De sinus-, cosinus- en tangensfuncties moeten vaak worden gebruikt om hoekproblemen bij algebra-, geometrie- en trigonometrietests op te lossen. Meestal krijgt men de lengte van twee zijden van een rechthoekige driehoek en wordt gevraagd om de maat van een of alle hoeken in de driehoek te vinden. Voor het berekenen van de hoek moet u de functie inverse sinus, inverse cosinus of inverse tangens op een rekenmachine gebruiken. Het selecteren van de juiste functie hangt af van welke zijden hun lengte is opgegeven en welke hoek in de driehoek u moet vinden.
Zoek de langste zijde van de driehoek. Noem deze zijde als de "hypotenusa".
Zoek het hoekpunt van de hoek die u moet vinden. Label dit hoekpunt "A."
Label de zijde van de driehoek met het hoekpunt van de hoek, "A", als een van de eindpunten, maar niet de hypotenusa, als de "aangrenzende" zijde.
Label de zijde van de driehoek die niet is aangeduid als de "tegenovergestelde" zijde.
Noteer de naam van de twee zijden waarvan de lengte is opgegeven in het probleem. Kies uit hypotenusa, tegenover of aangrenzend.
Deel de lengte van de andere kant door de lengte van hypotenusa als de lengte van de andere kant en de hypotenusa wordt gegeven. Voer dit nummer in uw rekenmachine in en druk op de inverse sinus (ook bekend als arcsin) op uw rekenmachine om de waarde van de hoek weer te geven.
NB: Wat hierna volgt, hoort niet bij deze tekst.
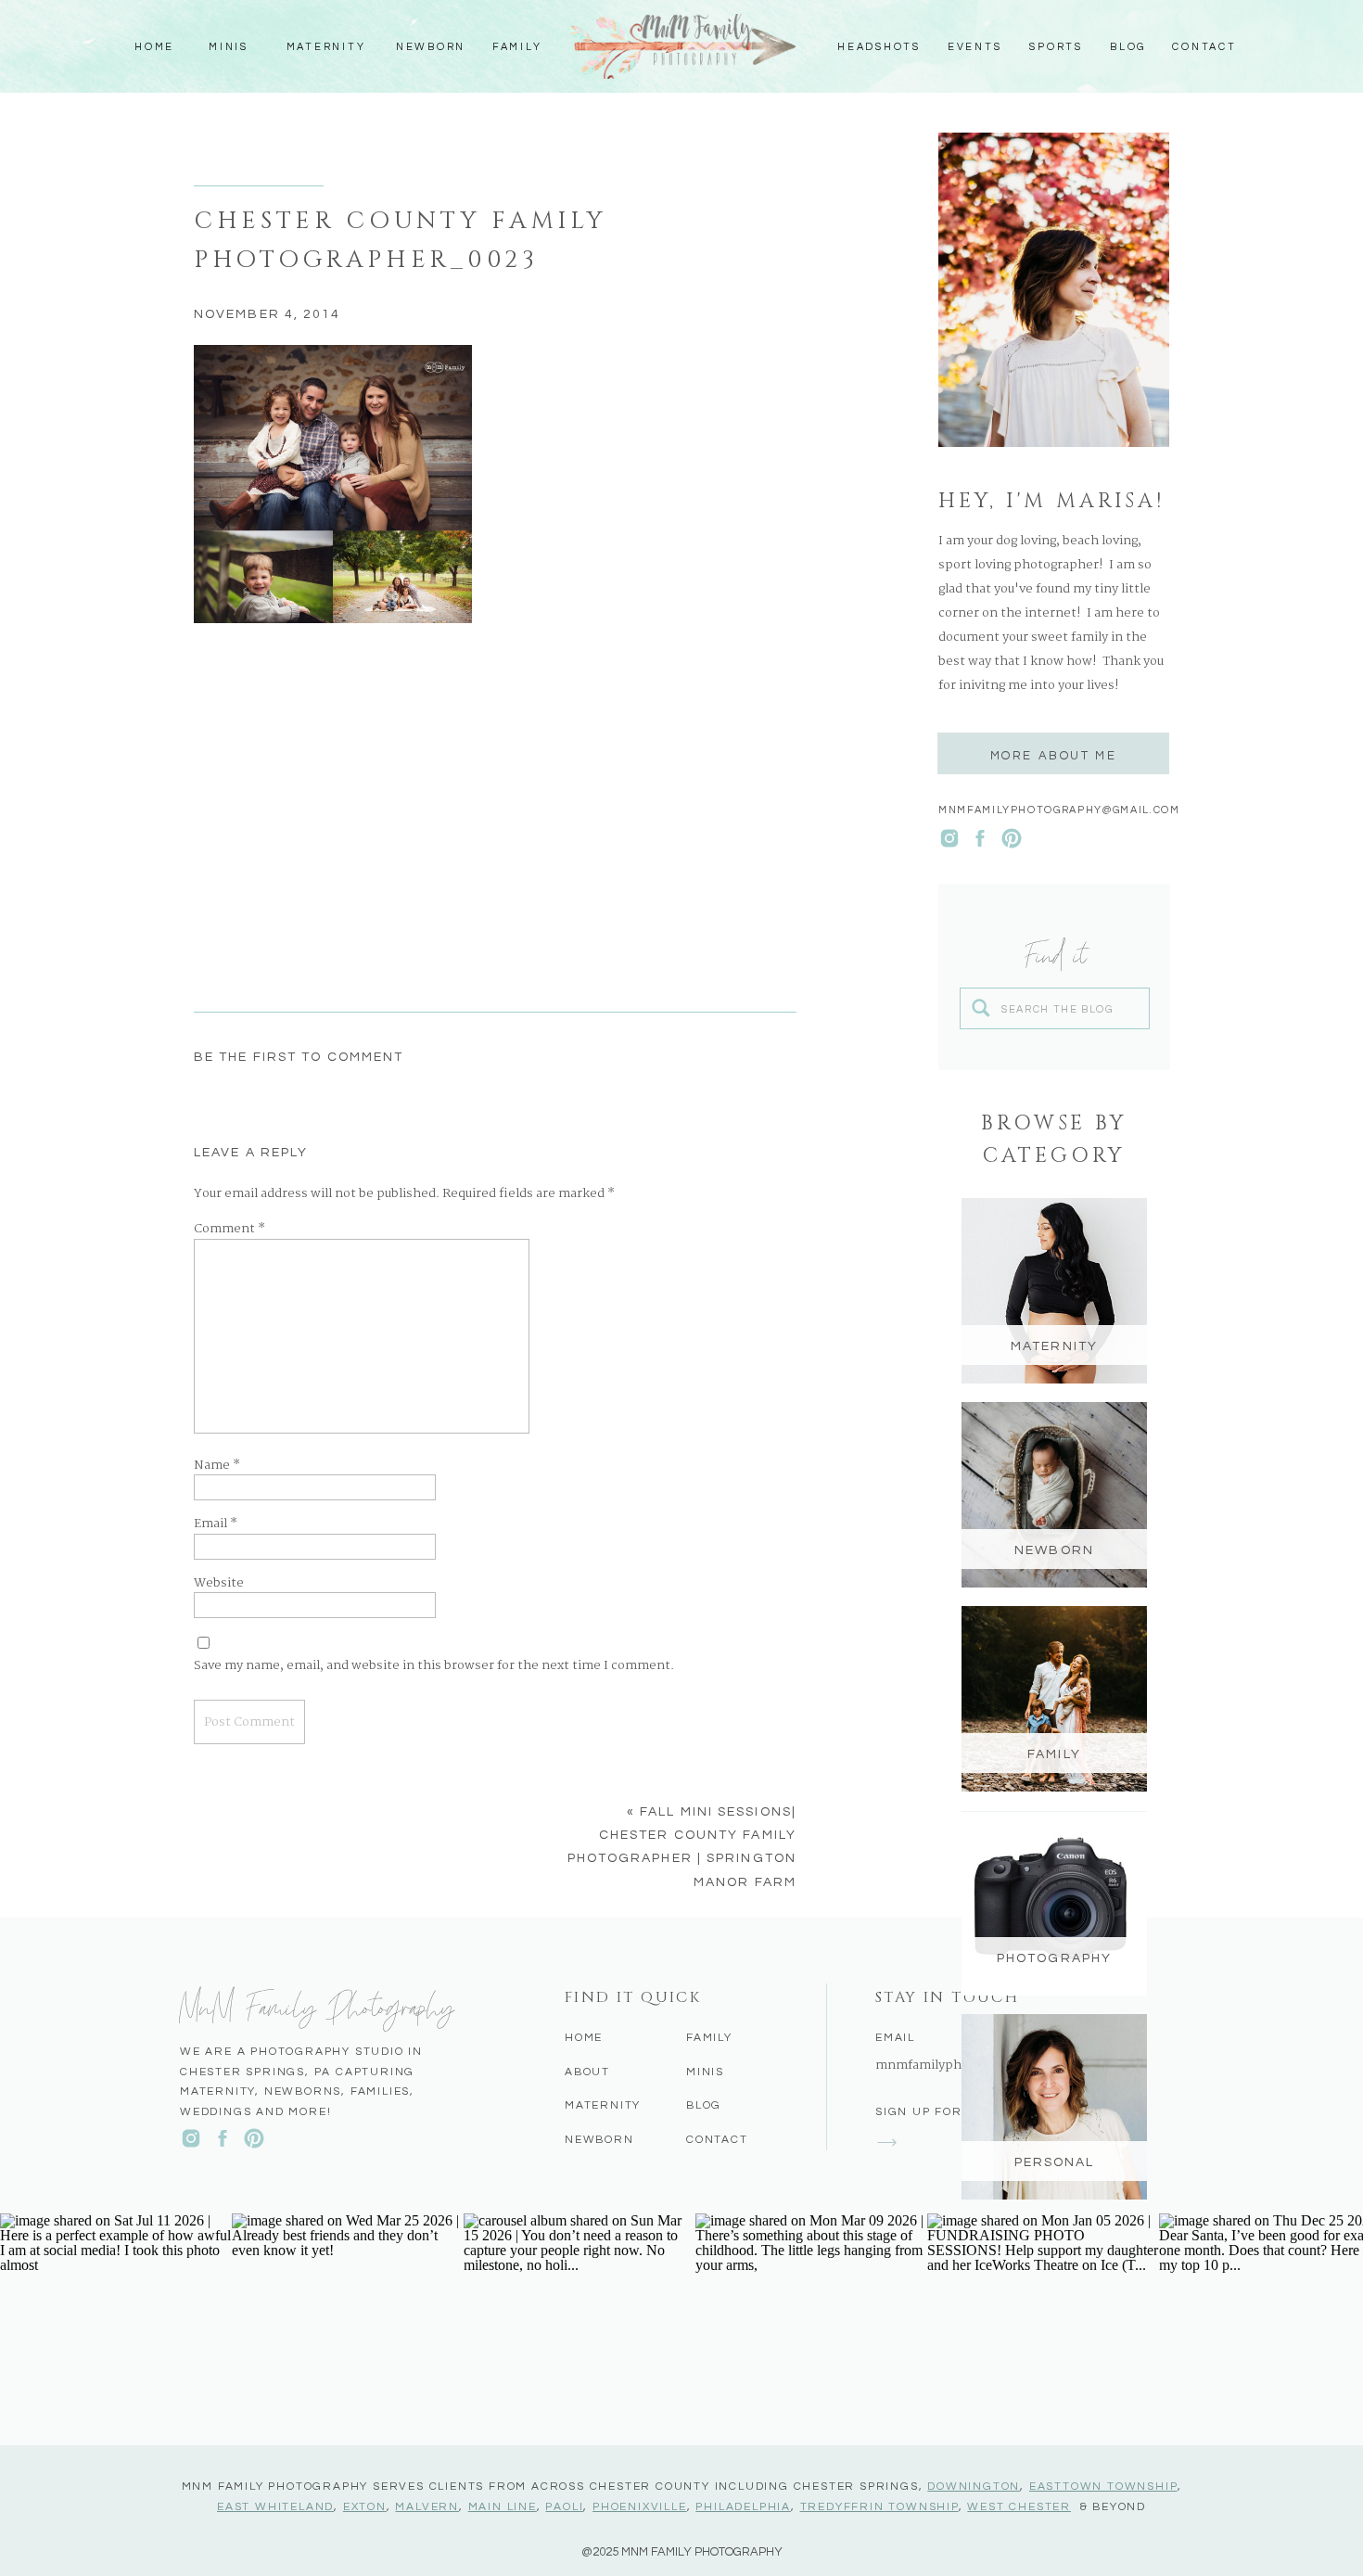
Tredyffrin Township (879, 2507)
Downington (973, 2486)
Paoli (564, 2507)
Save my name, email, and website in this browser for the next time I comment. (434, 1666)
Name (217, 1466)
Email (215, 1524)
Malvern (427, 2507)
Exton (365, 2507)
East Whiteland (275, 2507)
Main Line (502, 2507)
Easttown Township (1103, 2486)
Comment (229, 1229)
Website (219, 1584)
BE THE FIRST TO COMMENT (298, 1057)
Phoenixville (639, 2507)
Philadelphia (743, 2507)
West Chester (1019, 2507)
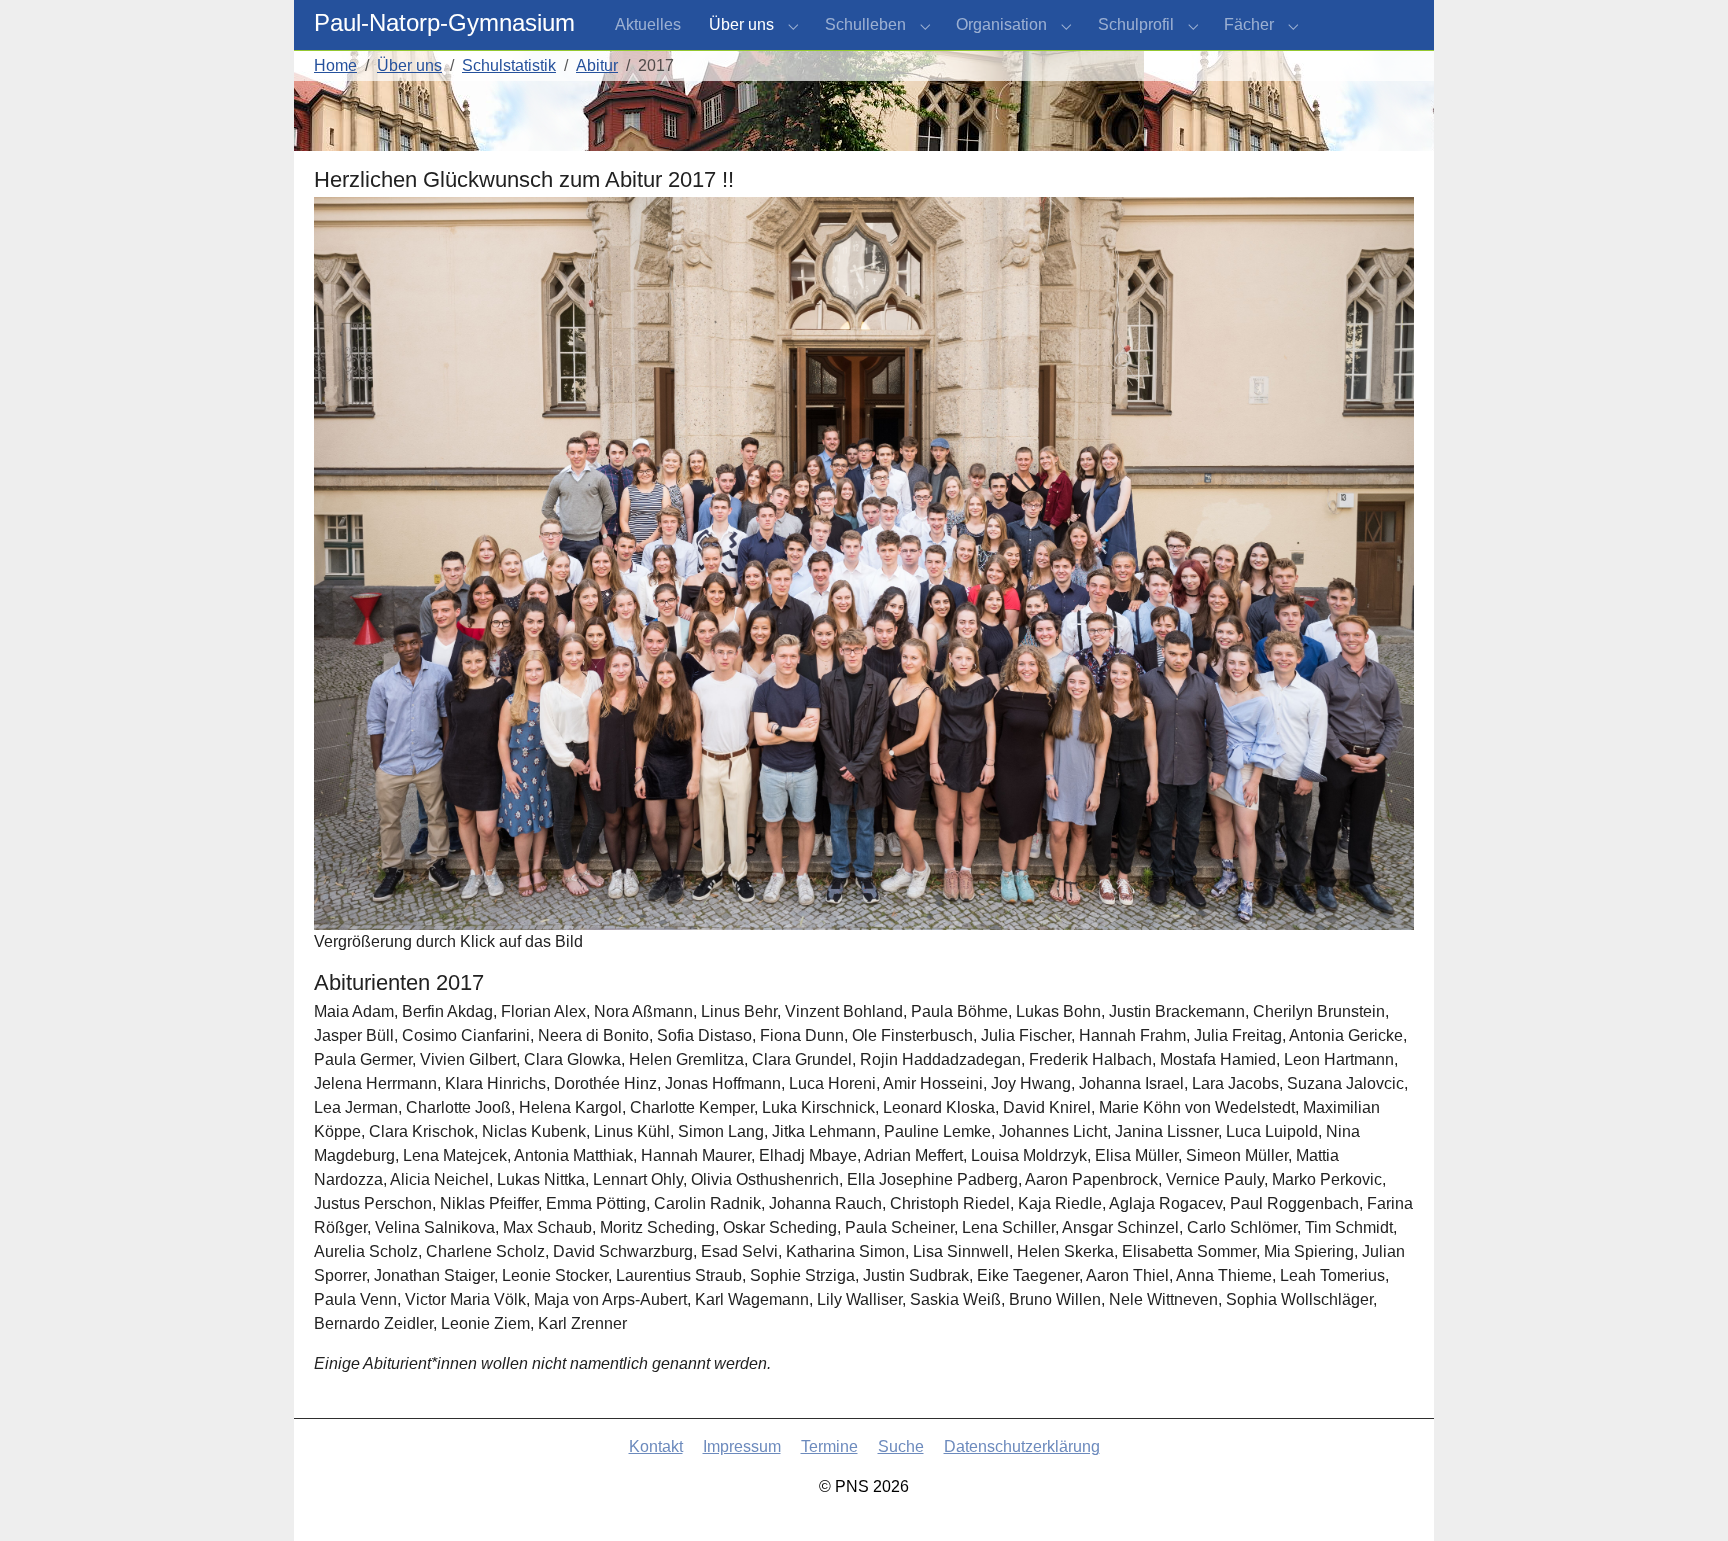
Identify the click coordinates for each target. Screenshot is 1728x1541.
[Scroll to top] (1684, 1497)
Deel de lengte van de aangrenzende zijde door de lengte van hypotenusa als de lengte van de aangrenzende zijde en de hypotenusa wordt gegeven. Voer dit nummer in uw rekenmachine in en druk op de inverse cosinus (ook bekend als arccos) op uw rekenmachine om de waarde van de hoek weer te geven.
Deel de lengte van de tegenoverliggende zijde door de lengte van de aangrenzende zijde als de lengte van de aangrenzende en tegenoverliggende zijde wordt gegeven. Voer dit nummer in uw rekenmachine in en druk op de inverse tangens (ook bekend als arctan) op uw rekenmachine om de waarde van de hoek weer te geven.